Stored items:
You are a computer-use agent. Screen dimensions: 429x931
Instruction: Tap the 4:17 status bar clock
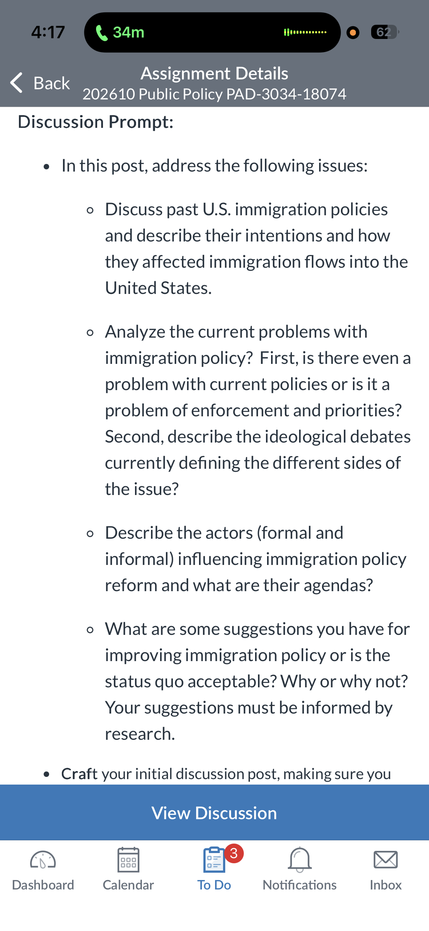click(x=48, y=32)
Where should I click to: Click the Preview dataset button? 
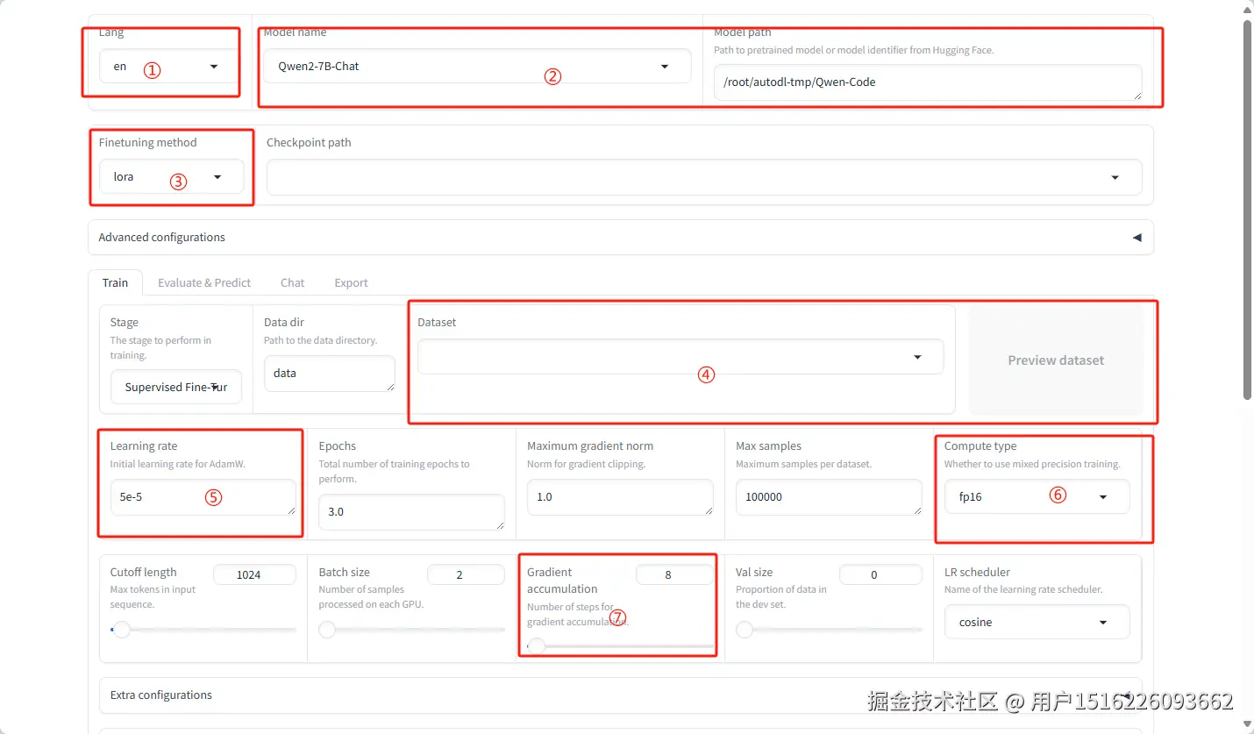tap(1056, 360)
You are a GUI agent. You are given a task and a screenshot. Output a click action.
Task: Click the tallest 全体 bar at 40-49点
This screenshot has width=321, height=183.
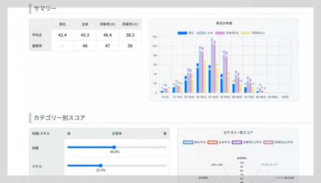(212, 67)
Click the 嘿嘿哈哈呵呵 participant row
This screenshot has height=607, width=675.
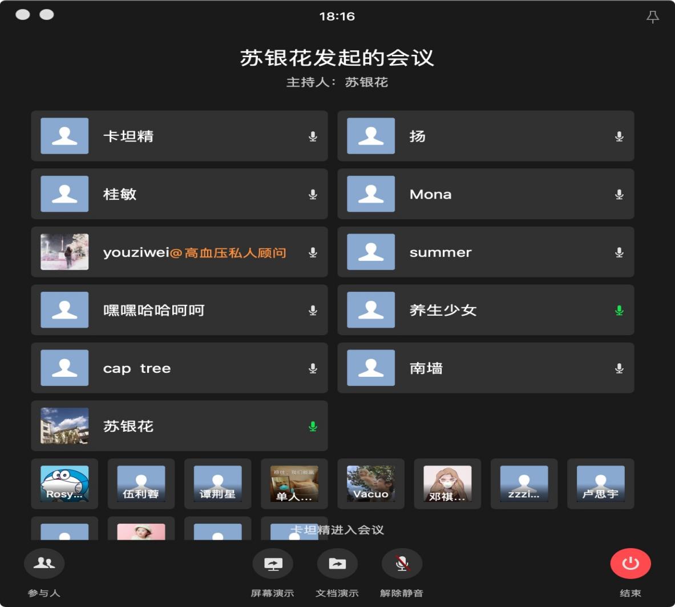point(179,311)
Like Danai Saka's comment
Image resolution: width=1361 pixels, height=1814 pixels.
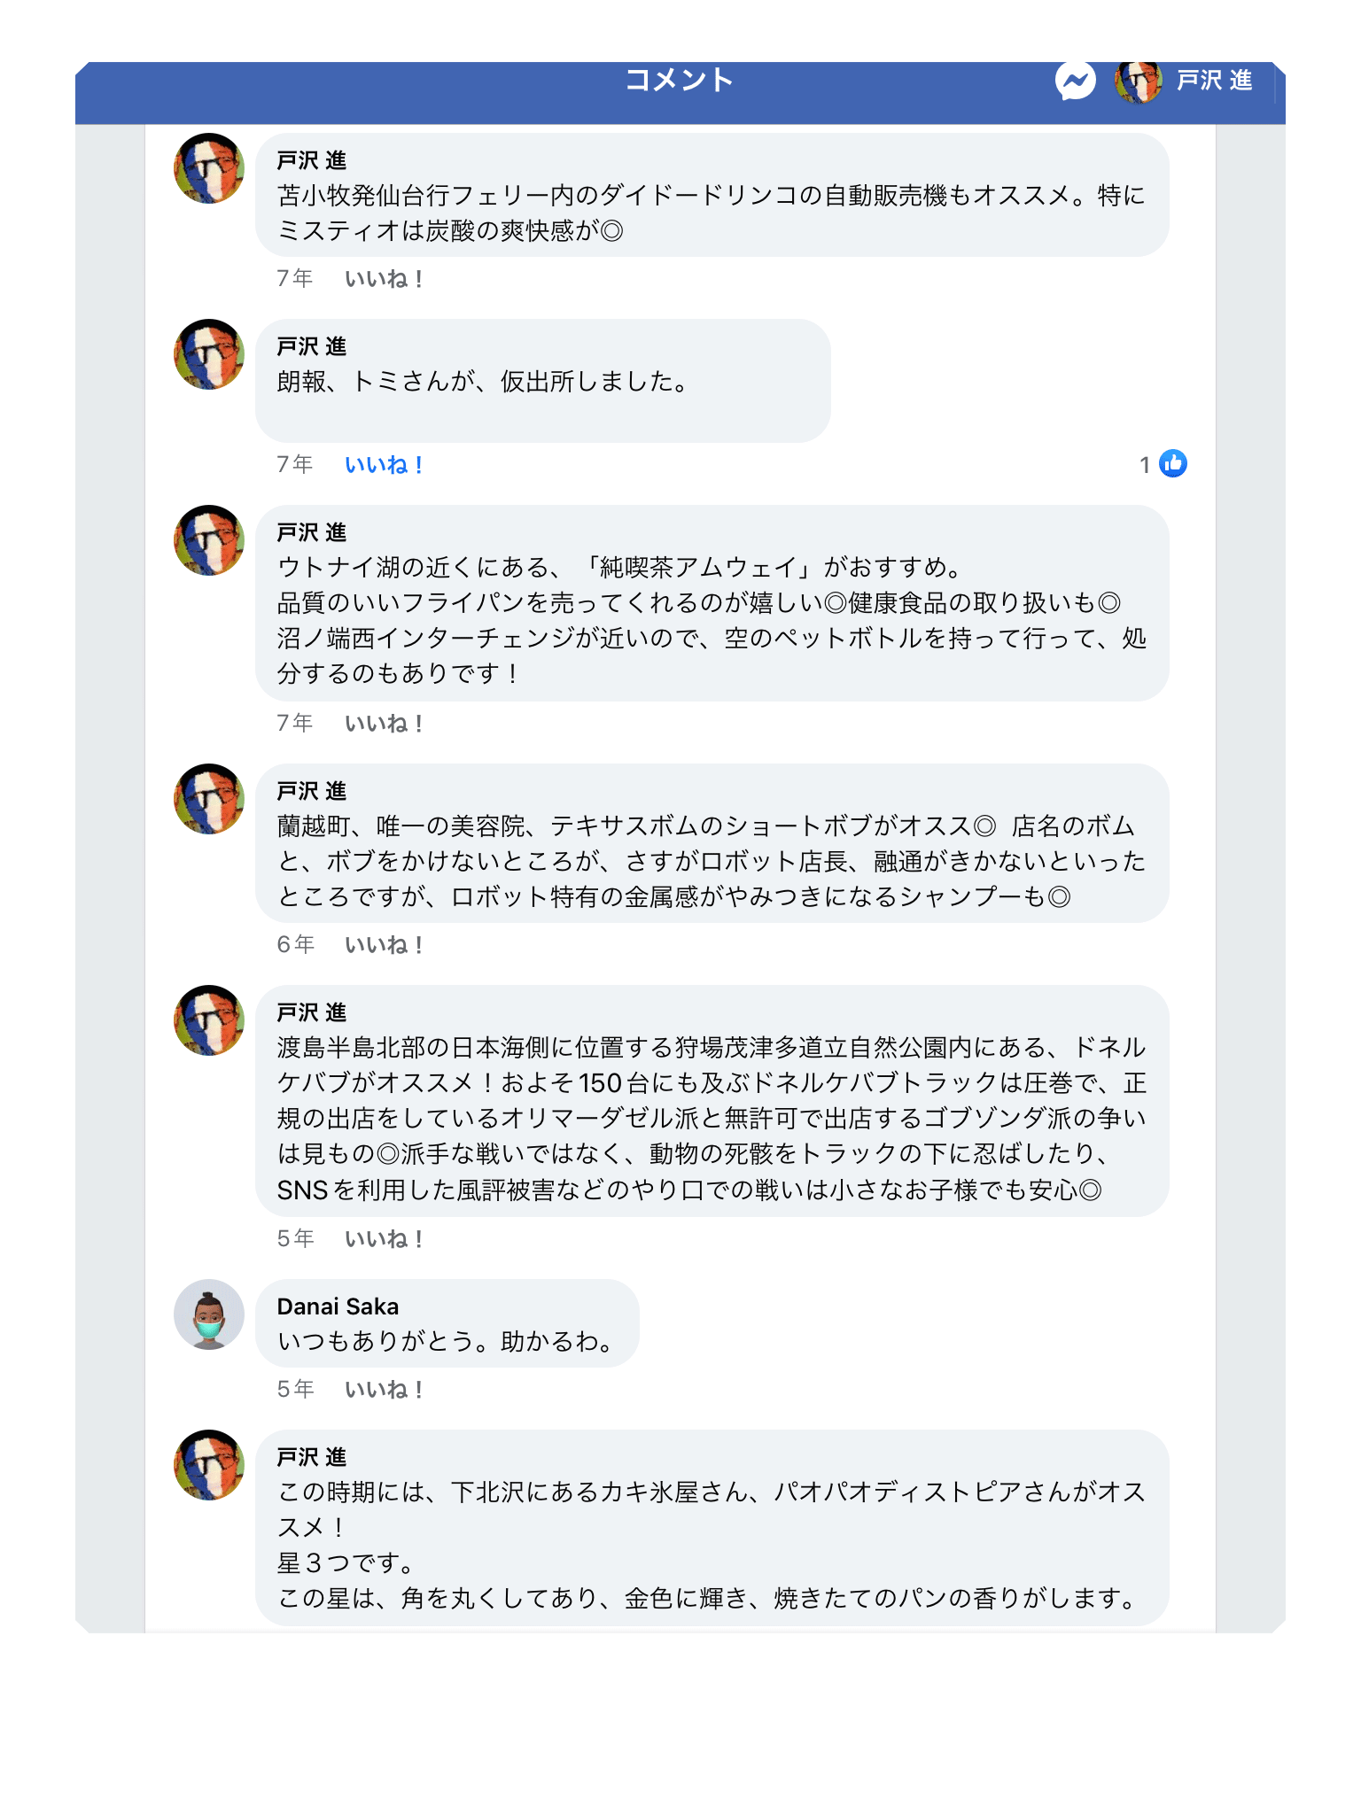click(x=384, y=1390)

> GOAL OF THE EXERCISE: Pictures aside, print exactly the lines above starting with the one containing "You are a GUI" and going on through the one containing "Like Danai Saka's comment".

> OUTPUT FOR THIS TASK:
You are a GUI agent. You are given a task and a screenshot. Output a click action.
Task: Click the tallest 全体 bar at 40-49点
This screenshot has width=321, height=183.
(212, 67)
Click the 嘿嘿哈哈呵呵 participant row
This screenshot has height=607, width=675.
point(179,311)
Like Danai Saka's comment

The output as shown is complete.